__Extracted information__:

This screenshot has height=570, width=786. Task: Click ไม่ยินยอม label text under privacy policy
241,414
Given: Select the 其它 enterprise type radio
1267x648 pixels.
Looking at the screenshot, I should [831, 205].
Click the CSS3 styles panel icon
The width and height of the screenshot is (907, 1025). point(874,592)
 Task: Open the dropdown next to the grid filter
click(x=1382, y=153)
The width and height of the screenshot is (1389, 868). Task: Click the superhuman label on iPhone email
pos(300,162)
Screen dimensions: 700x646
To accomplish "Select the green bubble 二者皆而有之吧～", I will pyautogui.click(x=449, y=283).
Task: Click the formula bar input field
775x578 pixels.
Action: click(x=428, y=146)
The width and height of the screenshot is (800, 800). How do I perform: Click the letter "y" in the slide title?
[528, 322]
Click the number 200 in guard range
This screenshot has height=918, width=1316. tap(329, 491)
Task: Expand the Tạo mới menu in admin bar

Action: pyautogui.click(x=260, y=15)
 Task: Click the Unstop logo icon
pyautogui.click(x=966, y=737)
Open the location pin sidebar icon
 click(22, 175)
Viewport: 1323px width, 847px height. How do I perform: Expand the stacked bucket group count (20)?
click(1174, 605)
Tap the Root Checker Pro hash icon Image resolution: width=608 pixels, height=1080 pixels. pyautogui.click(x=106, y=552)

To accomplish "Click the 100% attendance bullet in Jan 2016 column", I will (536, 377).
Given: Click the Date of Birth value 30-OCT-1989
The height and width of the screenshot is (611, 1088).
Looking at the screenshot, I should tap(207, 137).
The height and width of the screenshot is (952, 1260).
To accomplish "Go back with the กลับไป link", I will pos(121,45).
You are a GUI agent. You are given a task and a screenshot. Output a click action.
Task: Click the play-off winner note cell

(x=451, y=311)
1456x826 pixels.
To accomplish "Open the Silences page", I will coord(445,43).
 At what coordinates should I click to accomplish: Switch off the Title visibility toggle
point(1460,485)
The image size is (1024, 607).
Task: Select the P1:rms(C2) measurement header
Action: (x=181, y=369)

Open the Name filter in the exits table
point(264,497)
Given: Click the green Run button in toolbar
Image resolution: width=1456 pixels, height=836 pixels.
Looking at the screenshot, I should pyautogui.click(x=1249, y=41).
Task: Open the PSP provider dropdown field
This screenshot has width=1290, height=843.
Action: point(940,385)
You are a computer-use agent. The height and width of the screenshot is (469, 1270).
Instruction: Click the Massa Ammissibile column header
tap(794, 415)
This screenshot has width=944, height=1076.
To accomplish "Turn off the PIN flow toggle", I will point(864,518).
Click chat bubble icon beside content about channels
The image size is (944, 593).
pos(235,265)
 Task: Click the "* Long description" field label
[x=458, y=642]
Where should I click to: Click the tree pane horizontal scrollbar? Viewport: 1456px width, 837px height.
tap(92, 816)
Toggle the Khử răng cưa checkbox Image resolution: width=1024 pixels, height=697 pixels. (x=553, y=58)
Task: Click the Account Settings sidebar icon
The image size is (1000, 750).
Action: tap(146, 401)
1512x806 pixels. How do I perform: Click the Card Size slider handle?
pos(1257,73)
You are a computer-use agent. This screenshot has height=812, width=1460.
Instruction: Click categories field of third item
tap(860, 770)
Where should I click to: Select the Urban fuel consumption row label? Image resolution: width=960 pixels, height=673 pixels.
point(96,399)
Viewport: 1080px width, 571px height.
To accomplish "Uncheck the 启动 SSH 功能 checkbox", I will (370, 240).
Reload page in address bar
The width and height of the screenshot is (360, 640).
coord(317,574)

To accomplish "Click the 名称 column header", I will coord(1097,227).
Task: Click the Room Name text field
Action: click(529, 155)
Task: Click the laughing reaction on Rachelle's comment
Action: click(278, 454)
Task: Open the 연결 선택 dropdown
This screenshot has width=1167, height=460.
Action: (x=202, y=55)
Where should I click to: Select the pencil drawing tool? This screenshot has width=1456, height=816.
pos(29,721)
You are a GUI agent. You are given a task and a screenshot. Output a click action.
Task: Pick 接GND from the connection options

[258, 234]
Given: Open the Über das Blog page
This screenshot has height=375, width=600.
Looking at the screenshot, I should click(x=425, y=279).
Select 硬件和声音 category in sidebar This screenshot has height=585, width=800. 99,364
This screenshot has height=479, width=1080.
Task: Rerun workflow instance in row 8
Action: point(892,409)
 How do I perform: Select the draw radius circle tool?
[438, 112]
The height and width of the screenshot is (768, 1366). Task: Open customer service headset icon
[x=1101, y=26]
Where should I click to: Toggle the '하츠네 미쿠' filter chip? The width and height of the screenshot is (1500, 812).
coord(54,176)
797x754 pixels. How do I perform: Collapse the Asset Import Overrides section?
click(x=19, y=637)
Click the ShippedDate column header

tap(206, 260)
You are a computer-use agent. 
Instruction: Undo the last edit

__Your instructions__: Rewrite every line of the listing from the one containing "Where should I click to: Toggle" up to and including its last line, requests included, shifting each coordinate in the answers by adding 30.

__Reply to the exercise__:
Where should I click to: Toggle the '하츠네 미쿠' filter chip? The width and height of the screenshot is (1500, 812).
coord(84,206)
797x754 pixels. How do I perform: Collapse the Asset Import Overrides section?
click(x=49, y=667)
Click the ShippedDate column header

tap(236, 290)
You are a computer-use agent. 
Instruction: Undo the last edit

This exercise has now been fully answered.